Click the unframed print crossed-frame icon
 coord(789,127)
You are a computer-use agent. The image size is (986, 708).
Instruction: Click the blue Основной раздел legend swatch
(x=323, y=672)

*Challenge*
Rewrite all of the rows above, changing "Click" to "Select" wherever it appears and leaving everything else the same.

*Solution*
Select the unframed print crossed-frame icon
 coord(789,127)
You are a computer-use agent. The image size is (986, 708).
Instruction: Select the blue Основной раздел legend swatch
(x=323, y=672)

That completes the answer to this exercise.